▶ [Required action] Print out the records in full, keeping each word unchanged.

▶ [Records to process]
+-------+

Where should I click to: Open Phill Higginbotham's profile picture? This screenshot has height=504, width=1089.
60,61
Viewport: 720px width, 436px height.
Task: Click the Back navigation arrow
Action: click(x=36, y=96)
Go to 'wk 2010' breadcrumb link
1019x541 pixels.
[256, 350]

+-------+

▶ [Final answer]
Where should I click to: Open Phill Higginbotham's profile picture? This screenshot has height=504, width=1089.
60,61
Viewport: 720px width, 436px height.
Task: Click the Back navigation arrow
Action: click(x=36, y=96)
Go to 'wk 2010' breadcrumb link
1019x541 pixels.
[256, 350]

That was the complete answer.